Anton sent me a flat, sideways look, as though he didn’t particularly appreciate me nagging him. I was just trying to be the friend I knew Anton needed.

Anton surprised me by glancing back over his shoulder and checking to make certain the bathhouse was empty. “I think Ludvig and I are over,” he said in a near whisper.

I paused in the middle of washing, quickly turning my look of shock to brotherly sympathy. “I’m sorry. Is it a good thing or a bad thing? And how are you going to manage this trip if you’re…?” I didn’t know how to end the question.

Anton shrugged. “I don’t know if it’s the end for certain. We’ve just been so…distant lately.”

I hummed sagely, as if I understood.

In all honesty, I didn’t know what to say. Like me, Anton had been captured by Karpov the slaver and sold to a wolf leader. I thought Anton and Ludvig had a good relationship, like Dushka and I did. The two of them were both fairly reserved, but I guess relationships changed.

That thought sent a shiver of worry down my spine as Anton and I finished washing up and drying off. I had been telling Dushka since I’d conceived of the idea of going for the healer’s course that nothing would change between the two of us. I really did love him. He was brave and intelligent and caring, even if he didn’t like people knowing that, and we just fit together.

But if things could fall apart between Anton and Ludvig, like they’d fallen apart between Jace and Edik last year, then who knew what might happen to me and Dushka?

“Ready for breakfast?” I asked Anton with forced cheer as we left the bathhouse and headed toward the center of the settlement.

Anton shrugged. “I’m just ready to be on our way.”

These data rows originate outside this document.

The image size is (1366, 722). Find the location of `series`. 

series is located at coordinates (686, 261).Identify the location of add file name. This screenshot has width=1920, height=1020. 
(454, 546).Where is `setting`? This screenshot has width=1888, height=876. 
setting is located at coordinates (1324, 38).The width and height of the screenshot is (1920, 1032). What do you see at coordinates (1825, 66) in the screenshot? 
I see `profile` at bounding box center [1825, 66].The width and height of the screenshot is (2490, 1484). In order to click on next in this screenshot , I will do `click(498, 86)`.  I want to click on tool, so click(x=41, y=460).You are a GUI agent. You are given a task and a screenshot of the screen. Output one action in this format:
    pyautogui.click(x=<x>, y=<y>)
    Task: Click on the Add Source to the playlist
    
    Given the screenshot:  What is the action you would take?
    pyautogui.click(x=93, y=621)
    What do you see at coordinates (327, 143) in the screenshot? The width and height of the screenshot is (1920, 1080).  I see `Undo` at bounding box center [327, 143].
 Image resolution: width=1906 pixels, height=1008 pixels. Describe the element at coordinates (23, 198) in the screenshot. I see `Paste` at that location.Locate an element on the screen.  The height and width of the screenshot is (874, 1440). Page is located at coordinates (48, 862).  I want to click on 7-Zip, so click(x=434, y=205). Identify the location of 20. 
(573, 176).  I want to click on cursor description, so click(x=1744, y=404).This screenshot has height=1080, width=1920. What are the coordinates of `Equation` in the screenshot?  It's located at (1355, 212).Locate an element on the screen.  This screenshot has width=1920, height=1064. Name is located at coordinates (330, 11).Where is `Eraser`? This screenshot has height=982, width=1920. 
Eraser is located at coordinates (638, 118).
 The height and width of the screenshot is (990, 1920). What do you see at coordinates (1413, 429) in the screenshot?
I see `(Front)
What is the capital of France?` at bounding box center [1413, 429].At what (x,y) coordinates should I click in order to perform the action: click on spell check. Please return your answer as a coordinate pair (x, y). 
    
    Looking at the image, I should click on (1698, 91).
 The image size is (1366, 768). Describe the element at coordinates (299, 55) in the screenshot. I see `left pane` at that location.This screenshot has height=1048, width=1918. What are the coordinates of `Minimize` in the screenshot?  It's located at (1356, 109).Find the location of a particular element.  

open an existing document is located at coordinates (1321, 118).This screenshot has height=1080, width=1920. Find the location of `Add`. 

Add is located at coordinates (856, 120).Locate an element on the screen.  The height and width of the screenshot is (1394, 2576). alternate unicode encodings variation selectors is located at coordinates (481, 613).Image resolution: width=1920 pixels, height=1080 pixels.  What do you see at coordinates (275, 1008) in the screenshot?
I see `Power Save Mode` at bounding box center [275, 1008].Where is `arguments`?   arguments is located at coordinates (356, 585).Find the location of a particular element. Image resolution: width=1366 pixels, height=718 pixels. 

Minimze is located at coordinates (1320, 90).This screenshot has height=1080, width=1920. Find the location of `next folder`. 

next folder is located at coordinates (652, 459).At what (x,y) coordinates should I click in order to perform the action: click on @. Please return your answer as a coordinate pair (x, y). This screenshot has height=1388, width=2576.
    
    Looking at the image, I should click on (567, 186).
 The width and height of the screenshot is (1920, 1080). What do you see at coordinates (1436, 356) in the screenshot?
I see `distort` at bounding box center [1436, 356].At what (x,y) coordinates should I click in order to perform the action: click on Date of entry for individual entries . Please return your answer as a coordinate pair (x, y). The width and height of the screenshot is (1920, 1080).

We stopped at the edge of the square that made up the center of the settlement. Again, it was nothing half as grand as Gravlock or Yacovissi, but it was clean and open, everyone who was up early and gathered around the communal fires for breakfast seemed to be in a good mood, and it felt like home for me. I might have been born into a particularly wealthy city family, but I didn’t need frills or finery to be happy.

Dushka had made me so happy with his care, his cock, and his understanding. I smiled at him as Anton and I approached him and Ludvig by one of the fires.